■ **WHAT IS ASKED**: Rewrite the rows in the stretch from the line containing "Task: Select the Zoho" through the line containing "click(1241, 59)", substituting "bookmark" for "sticky notes" and leaving everything else unchanged.

--- START OF DATA EXTRACT ---

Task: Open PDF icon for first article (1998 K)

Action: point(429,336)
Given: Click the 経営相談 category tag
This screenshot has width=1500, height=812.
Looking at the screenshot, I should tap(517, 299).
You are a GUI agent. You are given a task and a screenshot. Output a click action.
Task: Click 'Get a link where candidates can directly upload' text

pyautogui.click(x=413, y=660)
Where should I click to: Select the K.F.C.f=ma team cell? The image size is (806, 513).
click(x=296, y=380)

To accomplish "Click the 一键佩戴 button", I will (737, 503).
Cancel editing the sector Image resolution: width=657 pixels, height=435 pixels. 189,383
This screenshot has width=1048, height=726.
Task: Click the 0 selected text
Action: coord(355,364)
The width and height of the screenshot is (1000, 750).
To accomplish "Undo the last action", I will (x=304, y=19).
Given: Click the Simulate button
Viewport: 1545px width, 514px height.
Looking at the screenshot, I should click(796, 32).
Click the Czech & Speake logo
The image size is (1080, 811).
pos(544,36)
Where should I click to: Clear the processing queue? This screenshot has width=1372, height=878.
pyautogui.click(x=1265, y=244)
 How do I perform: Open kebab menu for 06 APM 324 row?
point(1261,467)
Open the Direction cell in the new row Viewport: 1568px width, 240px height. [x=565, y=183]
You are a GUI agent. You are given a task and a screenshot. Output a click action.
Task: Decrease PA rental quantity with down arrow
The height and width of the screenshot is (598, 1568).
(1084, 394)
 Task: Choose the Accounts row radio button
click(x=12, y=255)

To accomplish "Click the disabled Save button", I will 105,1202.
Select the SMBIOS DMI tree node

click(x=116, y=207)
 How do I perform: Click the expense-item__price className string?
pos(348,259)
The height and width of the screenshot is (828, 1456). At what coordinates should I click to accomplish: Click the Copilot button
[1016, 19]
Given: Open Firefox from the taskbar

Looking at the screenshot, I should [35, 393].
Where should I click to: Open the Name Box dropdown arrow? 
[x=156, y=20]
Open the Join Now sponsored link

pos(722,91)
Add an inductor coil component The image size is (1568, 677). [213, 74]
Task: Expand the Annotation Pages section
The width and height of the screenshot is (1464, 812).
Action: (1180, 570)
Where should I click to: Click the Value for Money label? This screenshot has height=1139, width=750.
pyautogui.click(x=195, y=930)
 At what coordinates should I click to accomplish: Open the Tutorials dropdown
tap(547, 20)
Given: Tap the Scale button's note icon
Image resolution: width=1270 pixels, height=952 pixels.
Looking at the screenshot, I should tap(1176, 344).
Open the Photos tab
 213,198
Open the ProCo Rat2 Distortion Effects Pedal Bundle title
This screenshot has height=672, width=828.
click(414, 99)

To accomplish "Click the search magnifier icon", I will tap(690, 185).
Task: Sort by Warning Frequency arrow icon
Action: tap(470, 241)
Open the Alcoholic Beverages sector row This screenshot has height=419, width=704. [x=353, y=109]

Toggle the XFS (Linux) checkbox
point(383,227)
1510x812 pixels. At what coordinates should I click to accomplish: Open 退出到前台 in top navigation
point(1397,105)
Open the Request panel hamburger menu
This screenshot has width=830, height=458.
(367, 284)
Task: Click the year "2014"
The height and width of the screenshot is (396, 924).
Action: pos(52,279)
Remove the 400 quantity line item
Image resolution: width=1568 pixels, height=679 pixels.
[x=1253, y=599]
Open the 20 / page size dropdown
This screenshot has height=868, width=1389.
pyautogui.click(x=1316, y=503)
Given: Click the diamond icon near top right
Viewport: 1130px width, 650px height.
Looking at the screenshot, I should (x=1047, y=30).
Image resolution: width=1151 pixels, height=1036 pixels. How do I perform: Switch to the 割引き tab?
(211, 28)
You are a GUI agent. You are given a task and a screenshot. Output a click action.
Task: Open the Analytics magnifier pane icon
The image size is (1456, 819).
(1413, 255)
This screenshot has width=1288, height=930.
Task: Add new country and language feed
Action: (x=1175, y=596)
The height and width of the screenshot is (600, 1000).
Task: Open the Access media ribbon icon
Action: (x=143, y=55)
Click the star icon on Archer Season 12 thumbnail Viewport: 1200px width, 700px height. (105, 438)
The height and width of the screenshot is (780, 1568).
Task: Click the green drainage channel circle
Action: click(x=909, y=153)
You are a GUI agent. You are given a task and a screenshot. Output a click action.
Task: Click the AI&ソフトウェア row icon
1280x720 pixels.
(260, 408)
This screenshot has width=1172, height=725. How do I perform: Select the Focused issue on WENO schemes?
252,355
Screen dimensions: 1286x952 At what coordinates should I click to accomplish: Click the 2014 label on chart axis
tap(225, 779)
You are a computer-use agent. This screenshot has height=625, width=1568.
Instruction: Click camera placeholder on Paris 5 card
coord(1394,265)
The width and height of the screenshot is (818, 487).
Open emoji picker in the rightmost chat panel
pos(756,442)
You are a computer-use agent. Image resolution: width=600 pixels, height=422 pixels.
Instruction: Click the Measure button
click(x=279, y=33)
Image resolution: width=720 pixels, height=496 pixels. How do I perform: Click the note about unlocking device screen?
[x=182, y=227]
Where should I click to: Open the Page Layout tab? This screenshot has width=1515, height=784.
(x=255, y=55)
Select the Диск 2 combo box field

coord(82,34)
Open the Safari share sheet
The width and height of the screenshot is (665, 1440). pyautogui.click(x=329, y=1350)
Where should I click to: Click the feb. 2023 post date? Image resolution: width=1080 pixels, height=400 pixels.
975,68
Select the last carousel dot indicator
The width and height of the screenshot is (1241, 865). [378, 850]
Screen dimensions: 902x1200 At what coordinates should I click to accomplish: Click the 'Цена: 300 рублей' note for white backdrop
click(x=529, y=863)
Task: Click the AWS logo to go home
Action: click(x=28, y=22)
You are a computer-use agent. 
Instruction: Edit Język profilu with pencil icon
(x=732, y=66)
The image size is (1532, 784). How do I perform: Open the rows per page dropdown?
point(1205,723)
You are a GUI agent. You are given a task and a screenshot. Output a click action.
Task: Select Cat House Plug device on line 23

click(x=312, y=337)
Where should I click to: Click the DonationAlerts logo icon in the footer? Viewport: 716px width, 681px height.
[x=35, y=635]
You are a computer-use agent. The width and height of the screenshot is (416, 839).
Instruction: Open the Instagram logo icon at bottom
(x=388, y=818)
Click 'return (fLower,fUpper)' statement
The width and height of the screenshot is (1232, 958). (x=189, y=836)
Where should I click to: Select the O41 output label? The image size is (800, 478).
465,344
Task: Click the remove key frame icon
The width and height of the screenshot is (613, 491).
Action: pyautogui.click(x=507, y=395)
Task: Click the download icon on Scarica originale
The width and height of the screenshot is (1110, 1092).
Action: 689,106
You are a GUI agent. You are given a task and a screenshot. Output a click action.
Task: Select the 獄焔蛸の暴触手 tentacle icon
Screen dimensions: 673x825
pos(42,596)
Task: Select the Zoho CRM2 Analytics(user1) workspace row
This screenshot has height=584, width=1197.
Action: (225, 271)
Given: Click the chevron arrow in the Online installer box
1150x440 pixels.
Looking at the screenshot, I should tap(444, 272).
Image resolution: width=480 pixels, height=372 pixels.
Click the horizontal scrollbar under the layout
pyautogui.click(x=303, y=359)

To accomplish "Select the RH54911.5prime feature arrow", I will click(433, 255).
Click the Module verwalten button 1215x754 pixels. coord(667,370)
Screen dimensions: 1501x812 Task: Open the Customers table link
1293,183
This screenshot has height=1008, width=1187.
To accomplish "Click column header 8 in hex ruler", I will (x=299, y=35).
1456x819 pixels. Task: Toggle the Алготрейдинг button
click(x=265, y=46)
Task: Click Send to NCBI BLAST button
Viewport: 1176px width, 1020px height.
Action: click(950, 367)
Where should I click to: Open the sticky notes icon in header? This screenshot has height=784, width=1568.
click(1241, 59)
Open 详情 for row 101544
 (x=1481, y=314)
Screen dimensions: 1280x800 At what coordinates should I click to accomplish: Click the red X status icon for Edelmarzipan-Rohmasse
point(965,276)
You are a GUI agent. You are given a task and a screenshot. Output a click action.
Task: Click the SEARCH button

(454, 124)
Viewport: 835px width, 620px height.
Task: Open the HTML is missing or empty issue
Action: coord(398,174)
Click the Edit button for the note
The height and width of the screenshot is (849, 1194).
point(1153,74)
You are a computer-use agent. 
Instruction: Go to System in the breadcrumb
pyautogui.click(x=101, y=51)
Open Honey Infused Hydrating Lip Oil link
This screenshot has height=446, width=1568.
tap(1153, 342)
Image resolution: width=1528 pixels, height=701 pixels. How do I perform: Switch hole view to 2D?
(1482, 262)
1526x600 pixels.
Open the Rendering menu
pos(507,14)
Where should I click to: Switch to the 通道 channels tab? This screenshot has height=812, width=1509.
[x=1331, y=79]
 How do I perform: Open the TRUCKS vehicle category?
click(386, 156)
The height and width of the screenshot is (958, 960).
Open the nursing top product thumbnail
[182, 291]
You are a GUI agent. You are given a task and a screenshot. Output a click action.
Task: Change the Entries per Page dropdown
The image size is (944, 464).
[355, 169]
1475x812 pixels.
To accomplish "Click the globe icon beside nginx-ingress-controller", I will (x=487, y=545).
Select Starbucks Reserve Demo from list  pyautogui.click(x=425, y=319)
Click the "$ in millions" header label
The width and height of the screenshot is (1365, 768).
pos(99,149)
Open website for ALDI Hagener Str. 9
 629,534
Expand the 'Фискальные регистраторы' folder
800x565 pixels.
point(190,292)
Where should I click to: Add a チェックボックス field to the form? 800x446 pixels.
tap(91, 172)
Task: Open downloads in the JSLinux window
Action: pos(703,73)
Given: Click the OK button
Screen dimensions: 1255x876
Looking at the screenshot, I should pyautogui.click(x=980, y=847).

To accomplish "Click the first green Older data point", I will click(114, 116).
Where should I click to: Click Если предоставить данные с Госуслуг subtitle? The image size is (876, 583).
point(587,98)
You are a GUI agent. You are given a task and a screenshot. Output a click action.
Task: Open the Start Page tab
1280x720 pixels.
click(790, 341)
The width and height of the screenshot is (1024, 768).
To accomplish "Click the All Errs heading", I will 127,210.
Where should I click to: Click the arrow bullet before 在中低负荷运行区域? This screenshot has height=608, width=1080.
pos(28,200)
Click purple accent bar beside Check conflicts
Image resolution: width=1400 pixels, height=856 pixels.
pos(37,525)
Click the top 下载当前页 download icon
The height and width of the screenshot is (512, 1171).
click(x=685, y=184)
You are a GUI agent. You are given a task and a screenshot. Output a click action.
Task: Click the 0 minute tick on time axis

--- END OF DATA EXTRACT ---

■ **COMPLETED TASK**:
Task: Select the Zoho CRM2 Analytics(user1) workspace row
This screenshot has height=584, width=1197.
Action: (225, 271)
Given: Click the chevron arrow in the Online installer box
1150x440 pixels.
Looking at the screenshot, I should tap(444, 272).
Image resolution: width=480 pixels, height=372 pixels.
Click the horizontal scrollbar under the layout
pyautogui.click(x=303, y=359)

To accomplish "Select the RH54911.5prime feature arrow", I will click(433, 255).
Click the Module verwalten button 1215x754 pixels. coord(667,370)
Screen dimensions: 1501x812 Task: Open the Customers table link
1293,183
This screenshot has height=1008, width=1187.
To accomplish "Click column header 8 in hex ruler", I will (x=299, y=35).
1456x819 pixels. Task: Toggle the Алготрейдинг button
click(x=265, y=46)
Task: Click Send to NCBI BLAST button
Viewport: 1176px width, 1020px height.
Action: click(950, 367)
Where should I click to: Open the bookmark icon in header? This screenshot has height=784, width=1568.
click(1241, 59)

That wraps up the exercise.